The 100 second dark pre-exposure helps bleed a little of the RBI signal but not a huge amount. That said every little helps (see the average signal deviations mentioned in the next paragraph) so I intend to stick with it for all my exposures whether or not I use the LED to flood the sensor. At first glance the immediate conclusion to draw is not to use the RBI flood LED at all but the point is that if the previous exposure contained bright areas then the next exposure will, if long enough, also include an echo from the previous exposure. With perfect tracking on the same subject that might actually be considered a win but tracking is rarely perfect and in any event I prefer to dither the exposures by moving the pointing a few pixels between frames as that helps the stacking algorithm reject bad pixels that haven't already been mapped out by the calibration frames. The bottom line is that with a cooled CCD RBI is something that has to be recognised. Uncooled sensors don't really see this effect but then they see a
lot more noise from other sources.
It's easy to look at the illustration above and believe that the IR LED is causing a lot of background signal but that's because of the way I've applied the stretch. The median signal from the images, working from left to right, is 1994, 2037 and 2045 (16 bit readout) with corresponding average deviations of 7.3, 8.9 and 9.9. Median signals can always be subtracted so the difference isn't huge - it just looks huge in the illustration because the stretch is so close to the noise floor. As an aside, both of my recent Hα images were taken with the RBI flood enabled and I was able to extract plenty of the faint stuff before the banding you can see became an issue. As I understand it that banding is a result of the way the chip is made rather than uneven IR flood illumination. There is a rather more obvious chip defect if you look very closely as one half of one column is completely dead. Not unusual, I believe, for such large sensors unless you pay considerably more and it's another reason why dithering the pointing between exposures is a good idea.

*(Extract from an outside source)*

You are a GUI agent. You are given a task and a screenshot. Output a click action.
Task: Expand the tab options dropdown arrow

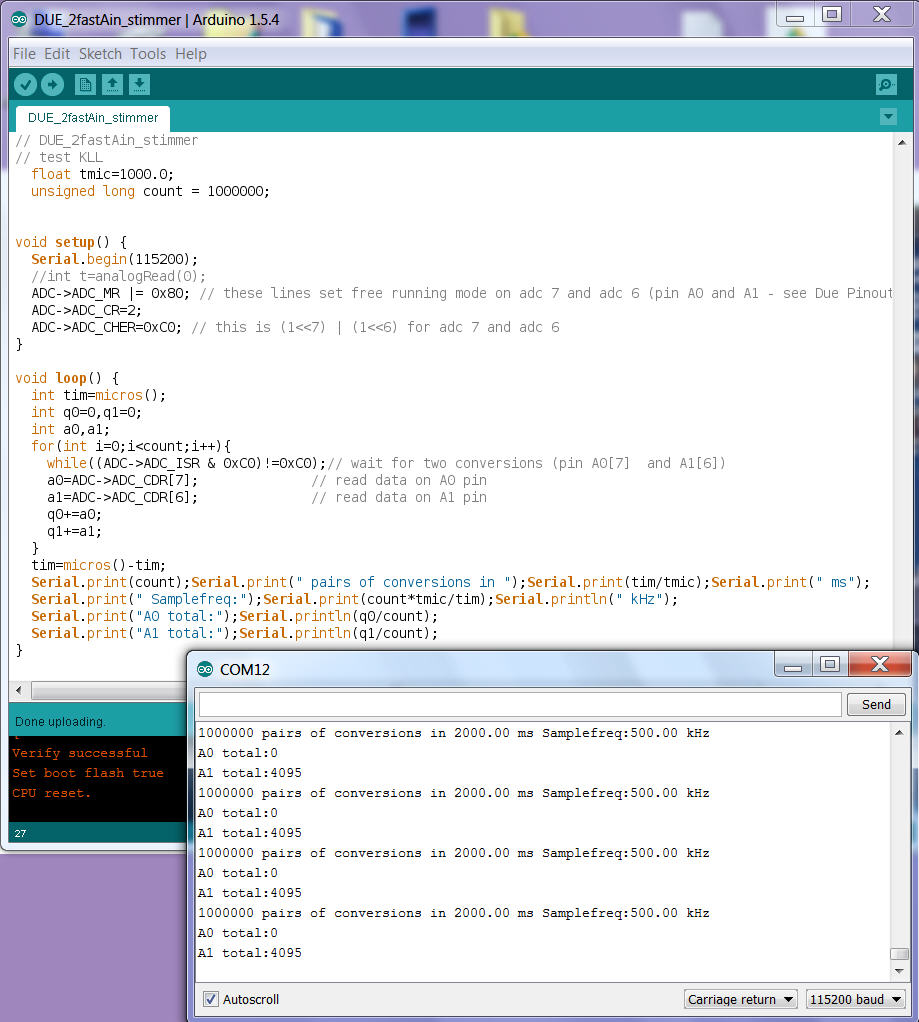tap(888, 117)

The rain has stopped so it's time to leave the forum and get on with my life...

In summary, if I'm after the last few percent of the faintest of signals then I'll leave the RBI flood off (and work more slowly) but not otherwise. The only drawback is that I need a full set of dark frames for the two scenarios and as I'm building a library for exposure lengths of 1500, 1000, 200, 40 and 8 seconds that's a lot of extra work as I'm aiming for 25 darks per setting. That's 250 darks and nearly twice that many discarded pre-exposures but fortunately MaximDL automates a lot of the image capture for me. At least with the Moon or clouds in the way I can feel I'm doing
something useful!
Bob.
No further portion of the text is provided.